8 Writing Lessons from a Best American Essayist

In February of 2026, Nicole Graev Lipson, author of the bestselling memoir in essays, Mothers and Other Fictional Characters, joined The Finishing School for Writers to share what makes her writing feel alive, from structure to memory. 

Nicole’s work has been selected for Best American Essays, awarded a Pushcart Prize, and published in some of the most respected literary journals in the country, including The Sun.

Here are the 8 most valuable things she shared:

1. A memoir in essays mirrors how life actually unfolds

“Our lives unfold in episodes, and they circle around the same themes, the same concerns, again and again. It’s not linear. I think of the structure a little bit like a spiral staircase. You live, you have these experiences, you learn, you forget. You come back, and circle back, you learn again.”

Nicole explains that you don’t need to write a memoir in a straight chronological line. Life doesn’t work that way, and neither does a memoir in essays.

2. Let your reading life be porous with your real life

“Whatever I’m reading at the moment colors how I see the world at that moment. And conversely, whatever’s happening to me in my life will color how I read something.”

Each of Nicole’s literary essays is in conversation with a written work. She reads as part of living, and what she’s reading shows up organically in her stories. You don’t have to be the expert, just write about your experience with the book.

3. Write in the gray areas, not the extremes

When thanking Nicole for writing what could be very political issues in the gray areas, she responded:

“Most of us don’t exist on the far, barbelled ends of an issue, but that’s what gets the most traffic. I have a commitment to exploring the gray areas, ambiguity, uncertainty. That’s where the most interesting material lies.”

She writes about the messy middle ground where you hold multiple truths at once, instead of taking hard stances.

Social media wants you to pick a side. Essays let you explore complexity.

4. Your goal isn’t to persuade — it’s to let readers inhabit your experience

“I’m trying to conjure what it is to have this particular experience. Not necessarily to come down on any persuasive side about it, but to just lay it out there and express it.”
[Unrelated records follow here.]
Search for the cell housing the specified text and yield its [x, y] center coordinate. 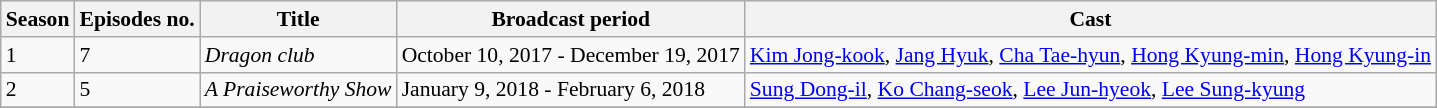
2 [38, 90]
Sung Dong-il, Ko Chang-seok, Lee Jun-hyeok, Lee Sung-kyung [1090, 90]
January 9, 2018 - February 6, 2018 [571, 90]
Season [38, 19]
7 [136, 55]
October 10, 2017 - December 19, 2017 [571, 55]
Dragon club [298, 55]
Cast [1090, 19]
Title [298, 19]
Broadcast period [571, 19]
A Praiseworthy Show [298, 90]
Episodes no. [136, 19]
5 [136, 90]
Kim Jong-kook, Jang Hyuk, Cha Tae-hyun, Hong Kyung-min, Hong Kyung-in [1090, 55]
1 [38, 55]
Nicole’s essays ask: Am I alone here? Am I the only one feeling this way? That vulnerability is what creates connection. It’s a great reminder that you can start to write while you’re still confused.

5. When it comes to others, write from deep care and love

“I went over things again and again to ensure that every single thing I wrote about another person was written out of deep care and love. That doesn’t mean sugarcoating or putting someone on a pedestal, but making sure that every detail was caring and loving and respectful in its truth.”

People don’t want to be seen as perfect. They want to be seen in all their complexity and love nonetheless.

6. Use the “box” method to collect material

Nicole borrows from choreographer Twyla Tharp: start a document (or physical box) when you have an idea. Then collect everything that connects — quotes, images, scraps of thoughts. “When you’re in the middle of writing something, suddenly everything seems to connect to it. It’s almost like there’s this lens through which I’m seeing the world.”

You end up with an “ungodly mass” of material. Then your job is to figure out how it all connects, like a constellation. She keeps all the notes at the bottom of her doc, writing at the top, and dives down when she wants to pick something up.

7. The difference between a journal entry and an essay is audience

“When I’m writing something I want to put out into the world, I’m constantly thinking about audience. What does the audience need to know to understand what I’m saying here? What do I need to do here to not lose them?”

 A journal is for you. An essay is thinking about how to be thoughtful and generous toward a reader.

8. Write from who you are, not who you should be

“We are all original if we tell the truth, but it has to be from the person we are and not the person we think we should be. The should is a pretty dreary place to write from. The only way to distinguish oneself as a writer is to be oneself as a writer as much as possible.”

Trying to sound like someone else won’t help. Your voice is what makes you original.